If Edmonton encouraged small companies to use horizontal wells, production would go up and the environmental footprint would go down. “You need to encourage investment in horizontal wells, as Saskatchewan does. They have a royalty holiday for horizontal wells – you pay a very small royalty on the first 100,000 barrels or so. That way the investor is able to recover his money before the government begins receiving its take.”

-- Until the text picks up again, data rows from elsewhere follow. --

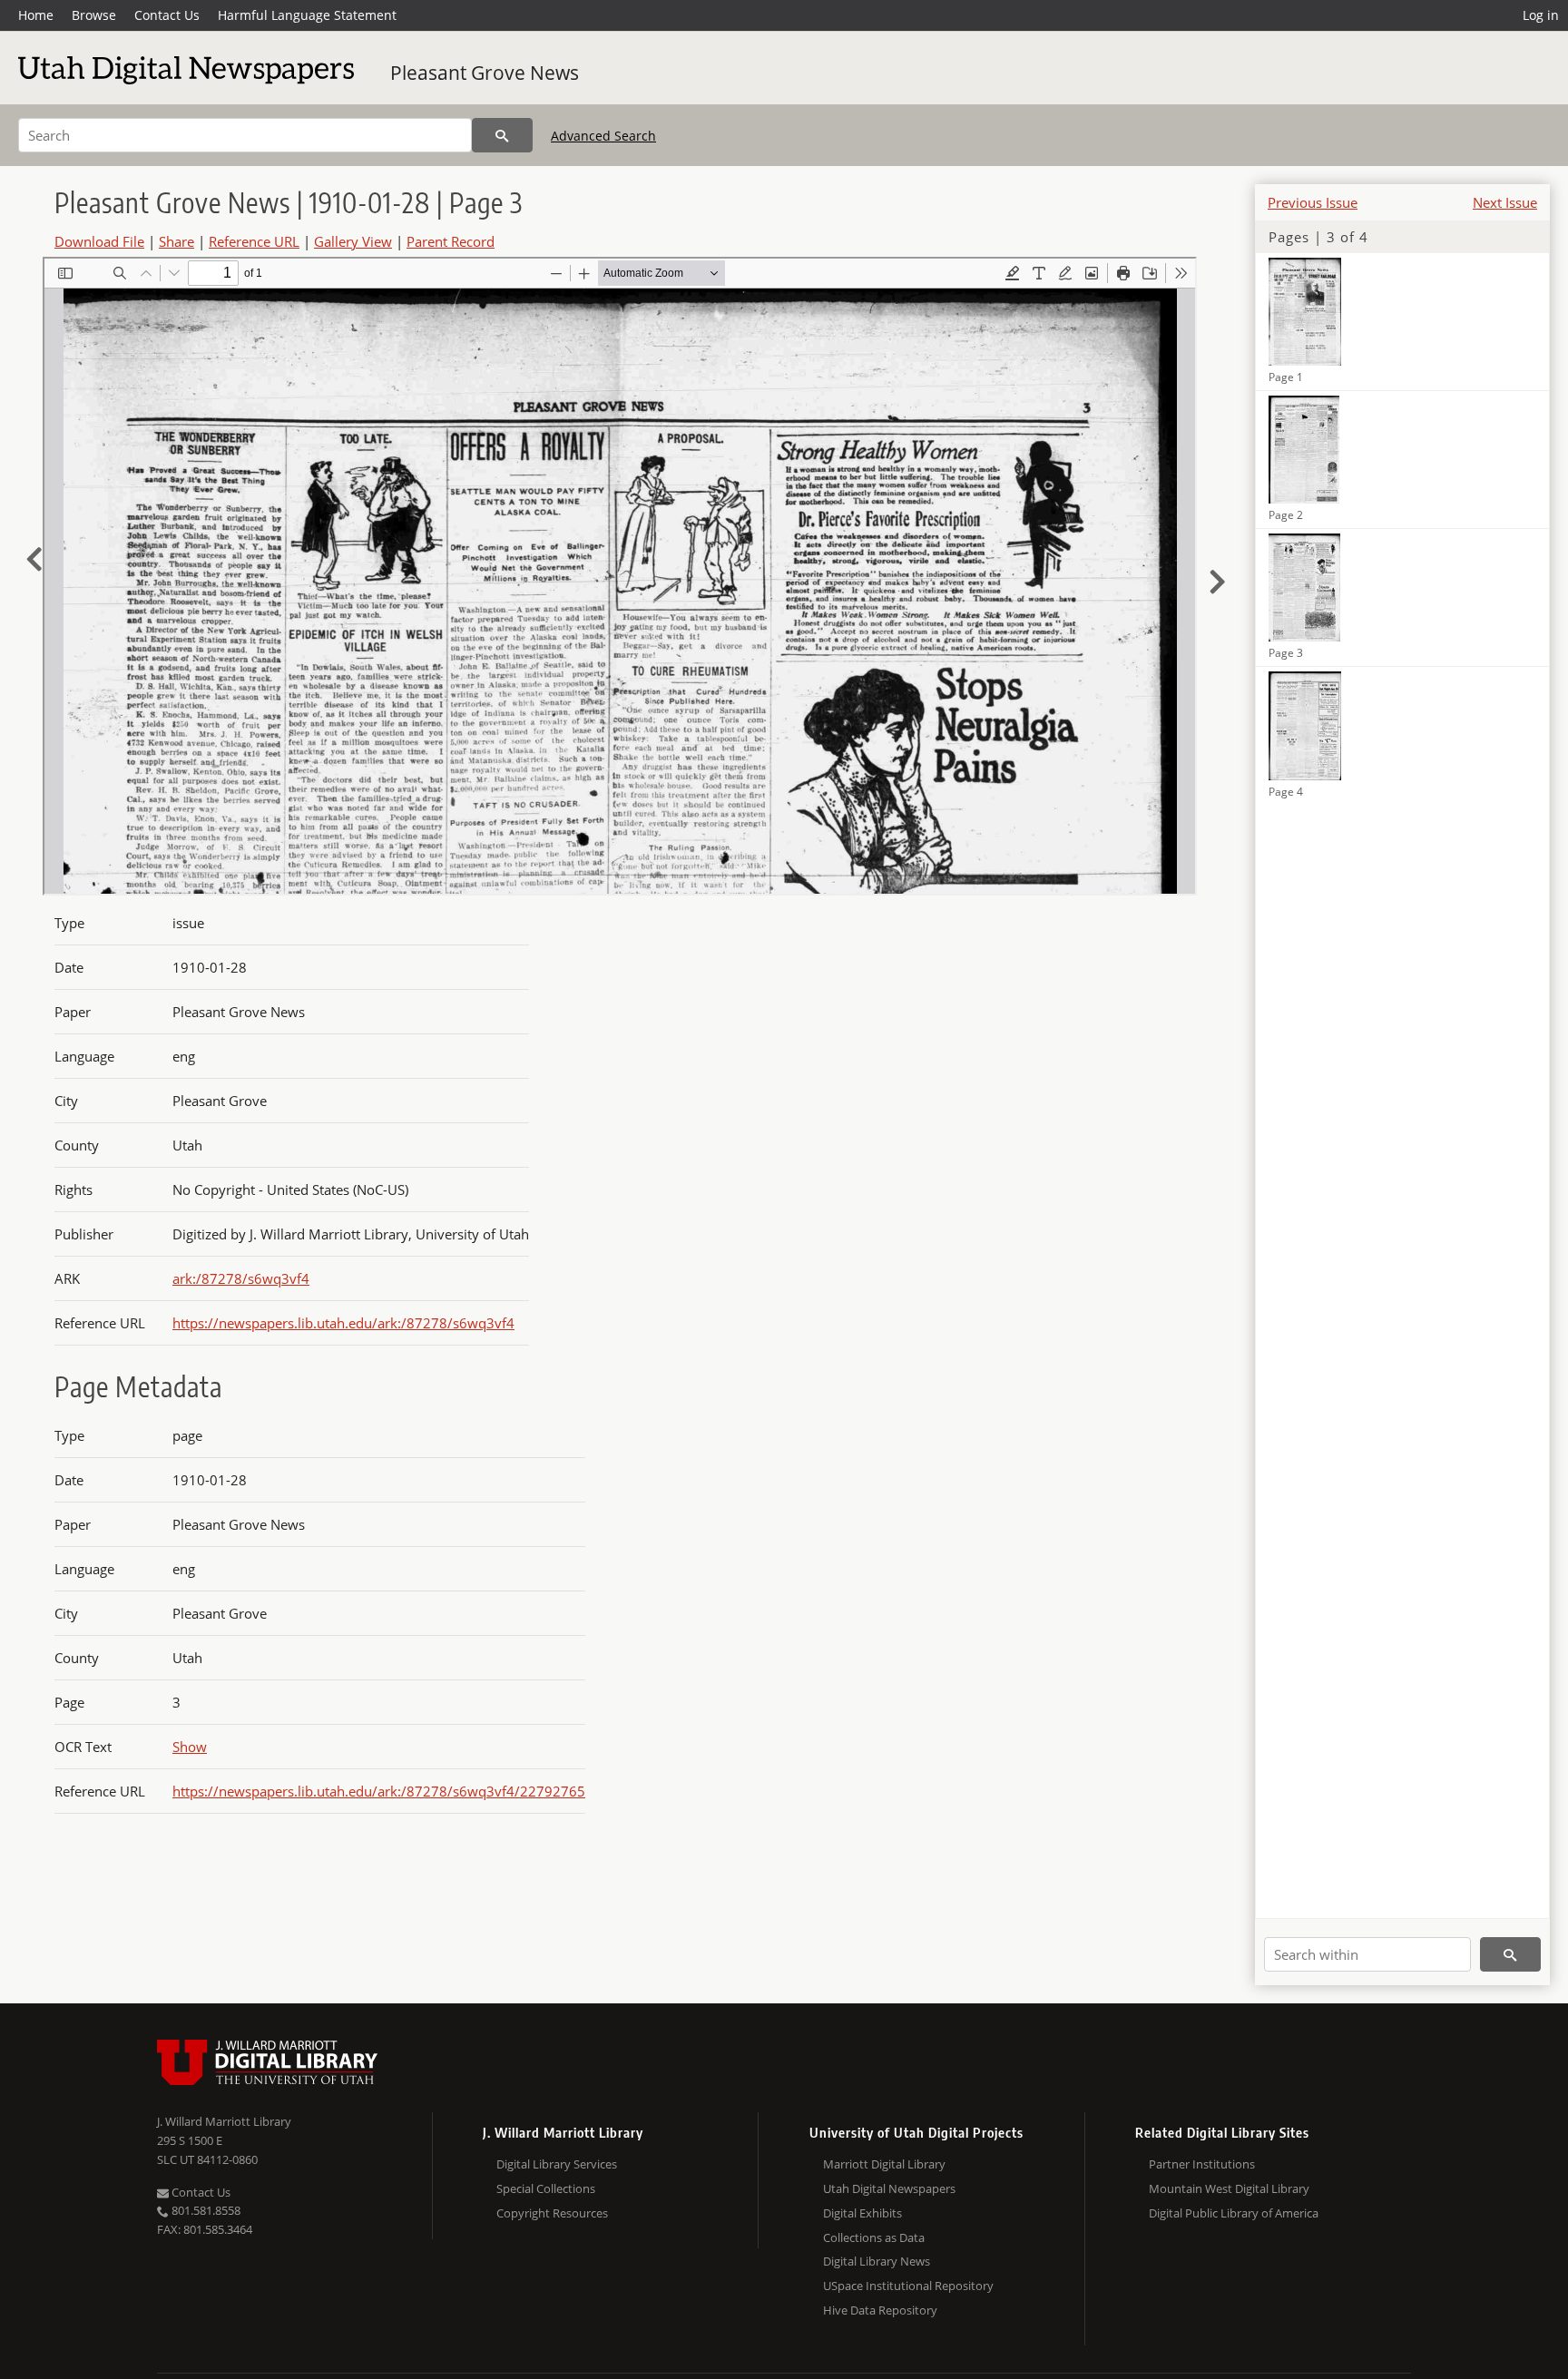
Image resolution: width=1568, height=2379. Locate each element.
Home (36, 15)
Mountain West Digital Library (1229, 2188)
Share (176, 241)
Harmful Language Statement (307, 15)
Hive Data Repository (880, 2310)
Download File (99, 241)
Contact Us (167, 15)
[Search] (502, 135)
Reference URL (254, 241)
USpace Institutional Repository (908, 2285)
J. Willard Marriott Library (224, 2121)
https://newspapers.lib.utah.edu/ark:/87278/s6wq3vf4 (343, 1323)
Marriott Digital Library (884, 2164)
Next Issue (1505, 202)
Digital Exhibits (862, 2213)
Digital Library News (876, 2261)
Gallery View (353, 241)
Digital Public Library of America (1233, 2213)
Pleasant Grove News (484, 72)
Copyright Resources (552, 2213)
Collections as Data (874, 2237)
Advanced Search (603, 135)
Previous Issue (1312, 202)
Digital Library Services (556, 2164)
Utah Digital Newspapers (889, 2188)
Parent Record (451, 241)
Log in (1541, 15)
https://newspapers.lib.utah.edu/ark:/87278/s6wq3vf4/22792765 (378, 1791)
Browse (94, 15)
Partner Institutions (1202, 2164)
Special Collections (545, 2188)
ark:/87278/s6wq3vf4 (240, 1278)
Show (189, 1747)
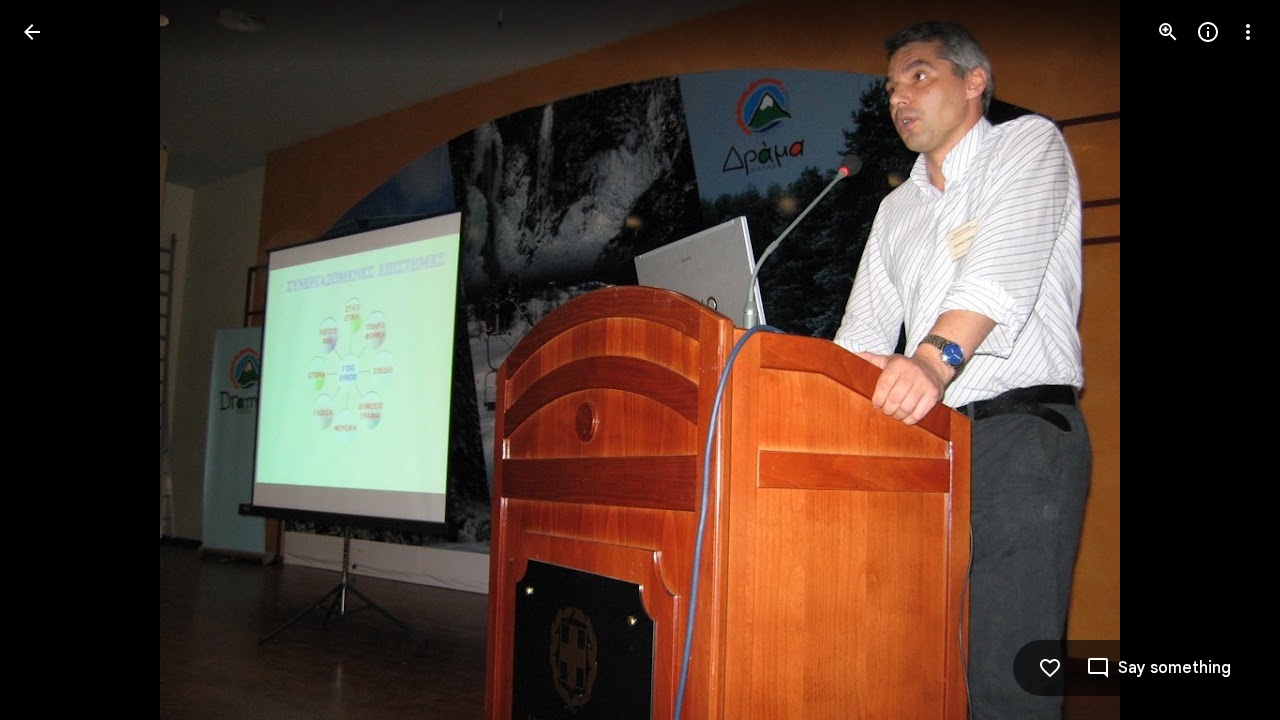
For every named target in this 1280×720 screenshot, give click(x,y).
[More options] (1248, 32)
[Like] (1050, 668)
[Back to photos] (32, 32)
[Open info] (1208, 32)
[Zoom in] (1168, 32)
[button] (56, 360)
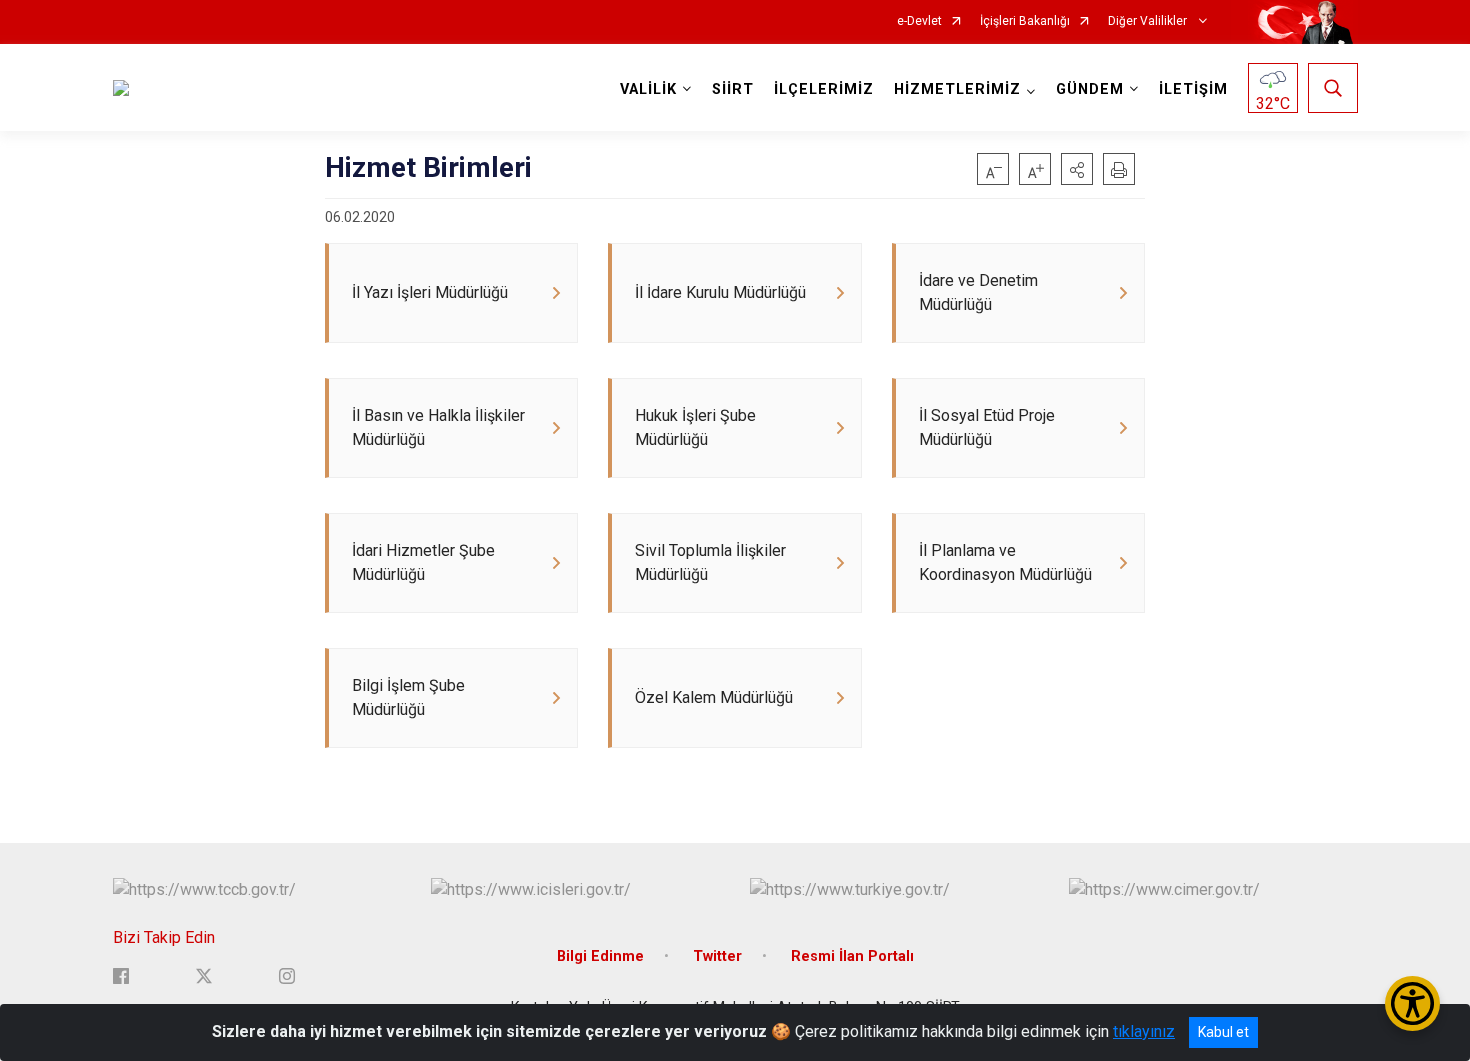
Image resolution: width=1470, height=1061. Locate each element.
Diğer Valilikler (1149, 21)
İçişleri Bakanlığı (1025, 21)
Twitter (717, 956)
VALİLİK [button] (648, 89)
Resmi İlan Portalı (852, 956)
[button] (1077, 169)
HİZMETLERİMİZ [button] (957, 89)
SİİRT (733, 89)
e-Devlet (919, 21)
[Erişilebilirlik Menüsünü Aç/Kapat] (1412, 1003)
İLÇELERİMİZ (824, 89)
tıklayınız (1144, 1031)
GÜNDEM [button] (1090, 89)
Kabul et (1223, 1032)
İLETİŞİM (1193, 89)
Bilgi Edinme (600, 956)
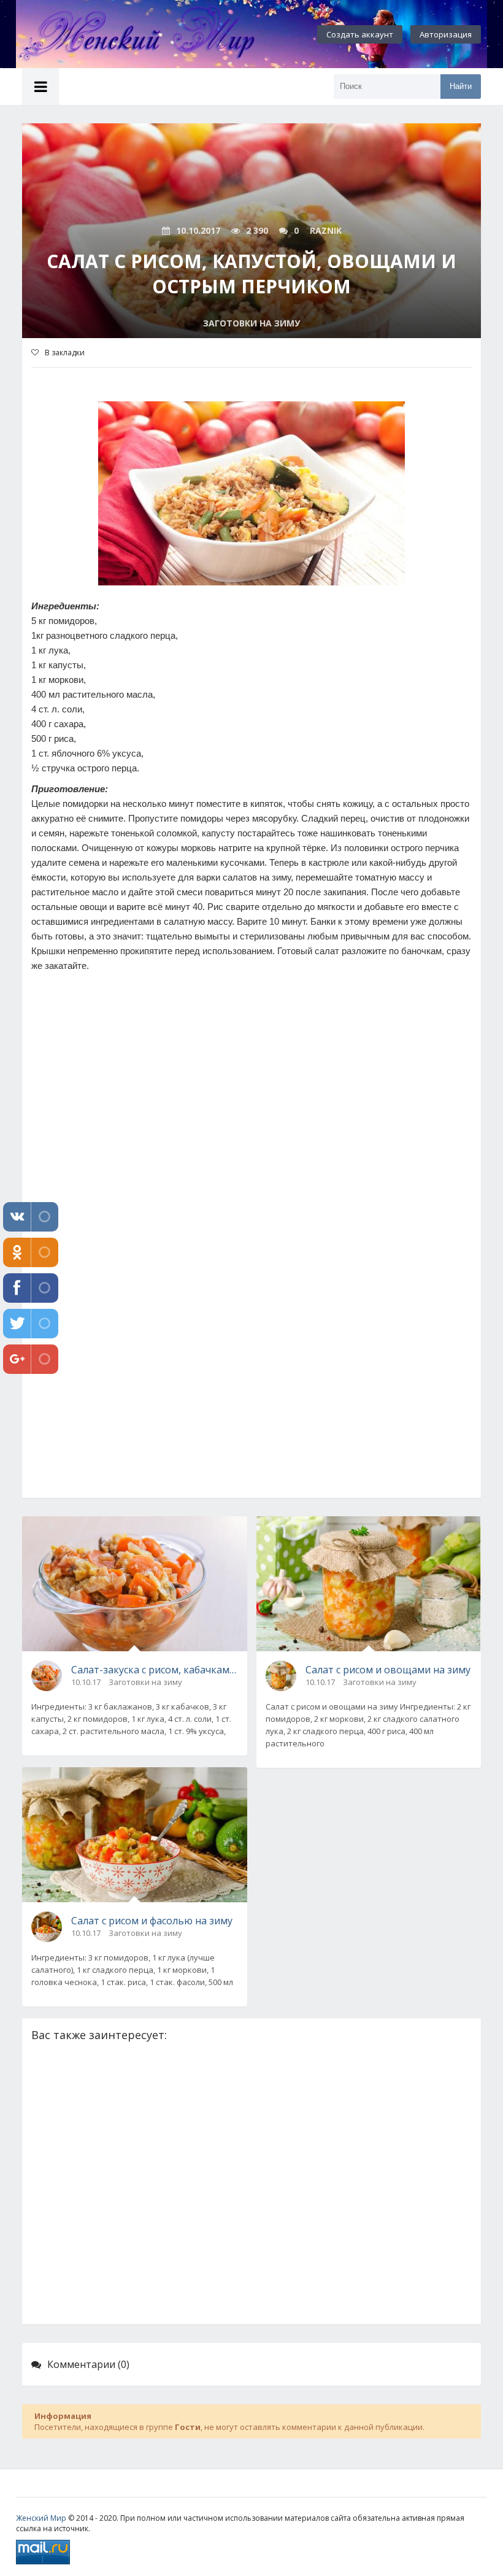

Ottawa, on the other hand, should take steps to expand flow-through investment. Under the present flow-through rules, companies can pass tax breaks associated with exploration directly to individual investors. The focus of that program, however, is exploration, the success of which is in decline. “Flow-through rules should (be changed to) enable companies to put flow-through money into development wells, where the risk is lower. (The federal government should) make larger sums available, so slightly larger companies could take advantage of it. This would encourage investment, and that investment would be used for drilling. Companies could choose whether they wanted to put money into exploratory drilling or development. It would give you much more cash flow.”

Peak Oil:
Stan Odut is one of a growing contingent of oilmen now subscribing to the concept of peak oil – the notion that the planet’s maximum rate of oil extraction is at hand. After that point arrives, the rate of production will enter terminal decline. “I believe we probably aren’t going to see an increase on the supply side globally,” he says. “With the global economic situation there has been (crude oil) demand destruction, but I would add that there has also been supply destruction because drilling has been declining, producers are shutting in supply” and many large projects, world-wide, have gone on hold.

Prices are low because “right now oil is overbalanced on the supply side,” he says. “When things do recover, I think we are going to be in a really tight situation. The horizon might be shorter than many people predict. I think within the next five years – certainly within the next ten – we will meet a supply crunch probably like we have never seen before.”

“There’s a huge disconnect between developing world and developed world consumption,” he says. “Either we have to tap some alternative resources which we don’t really know about today, or many of us in the developed world are going to have to really cut down on our oil consumption. The developed world has to contract its consumption a lot.” This sounds ominous, and Stan Odut quickly adds that he doesn’t want to be a scare-monger.

“I’m getting a bit long in the tooth and I have an eye for what my grandchildren are going to face as we go down the road. I think they are going to be facing a different world from the one we are in today.”